You can avoid reviews, get a rough idea based on the actors and crew members'
other work and a synopsis then decide if it warrants a visit to the cinema.
You can go out and read the book the film might be based on.

For example, Black Swan is a film coming out by Darren Aronofsky that's coming
out later this year. It stars Natalie Portman as a promising young ballet
dancer that's slowly turning into a swan. It's an interesting premise,
Aronofsky did Requiem for a Dream, the Fountain and more recently The
Wrestler.

As well as Natalie Portman it has Vincent Cassel, both of whom I've loved in
films before. This tells me that the film is probably worth seeing at the
cinema - it may or may not be good but I can go in regardless of expectations.
Unless I hear it's pretty awful then that's what I'm likely to do.

------
jamesriley
I'd agree with two here, while adding one of my own.

The Social Network - have seen it twice, both times eager to get out of the
cinema and rush home to continue working on my own projects. We all know it's
possible to create something and have the world take notice, but to see the
journey and the all too familiar scenarios was hugely inspiring. As much as
the lead character may come across as an unemotional awkward individual - you
can't help but want his sharpness and drive. Oh, and success.

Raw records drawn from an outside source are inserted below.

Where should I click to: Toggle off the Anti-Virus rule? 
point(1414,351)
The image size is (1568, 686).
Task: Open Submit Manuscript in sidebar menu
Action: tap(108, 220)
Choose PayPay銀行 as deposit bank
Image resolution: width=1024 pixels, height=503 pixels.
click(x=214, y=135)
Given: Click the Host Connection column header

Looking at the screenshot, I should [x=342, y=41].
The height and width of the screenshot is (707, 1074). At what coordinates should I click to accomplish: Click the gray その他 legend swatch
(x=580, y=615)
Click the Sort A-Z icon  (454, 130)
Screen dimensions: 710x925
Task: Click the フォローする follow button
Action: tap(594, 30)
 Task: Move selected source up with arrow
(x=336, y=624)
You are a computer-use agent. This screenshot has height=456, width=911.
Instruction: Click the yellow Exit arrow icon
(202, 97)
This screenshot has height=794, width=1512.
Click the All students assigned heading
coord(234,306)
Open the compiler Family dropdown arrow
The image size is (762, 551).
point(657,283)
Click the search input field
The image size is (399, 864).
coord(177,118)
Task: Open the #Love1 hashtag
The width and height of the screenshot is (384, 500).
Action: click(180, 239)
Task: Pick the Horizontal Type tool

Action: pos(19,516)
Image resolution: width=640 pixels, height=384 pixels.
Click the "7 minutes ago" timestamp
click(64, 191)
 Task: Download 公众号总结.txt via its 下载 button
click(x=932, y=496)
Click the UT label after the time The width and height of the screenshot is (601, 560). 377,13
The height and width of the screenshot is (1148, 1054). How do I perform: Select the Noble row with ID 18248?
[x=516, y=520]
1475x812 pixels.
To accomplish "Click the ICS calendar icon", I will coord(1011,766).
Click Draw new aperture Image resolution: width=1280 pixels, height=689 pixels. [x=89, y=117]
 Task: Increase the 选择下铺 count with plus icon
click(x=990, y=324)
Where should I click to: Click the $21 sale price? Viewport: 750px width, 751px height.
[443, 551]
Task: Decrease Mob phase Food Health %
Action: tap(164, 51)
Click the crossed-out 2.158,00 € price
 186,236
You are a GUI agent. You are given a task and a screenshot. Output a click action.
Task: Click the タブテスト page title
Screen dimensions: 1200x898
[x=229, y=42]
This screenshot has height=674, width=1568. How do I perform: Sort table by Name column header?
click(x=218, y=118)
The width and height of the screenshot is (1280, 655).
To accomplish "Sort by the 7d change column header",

Good Will Hunting - Maybe I happened to watch this at the right time, during a
period where I had met someone special and certain obstacles had me holding
back. This movie had me book a flight the second the credits began rolling.
There's similarities with The Social Network too, a special yet flawed
individual, whose mistakes pale in comparison to his potential. Every line in
the film is a quotable.

Hangover - This will be the first and only mention I expect of this film, but
in terms of leaving a cinema and feeling inspired, this is up there for me.
Would happily have left on the road trip of a lifetime if my groups of friends
were to join me. Sure I'd have broken down 2 miles into the journey, broke and
a little homesick but I'd have given it a go.

------
olalonde
I'll answer my own question: Catch Me If You Can (2002). It's basically the
adventures of a very skilled social engineer.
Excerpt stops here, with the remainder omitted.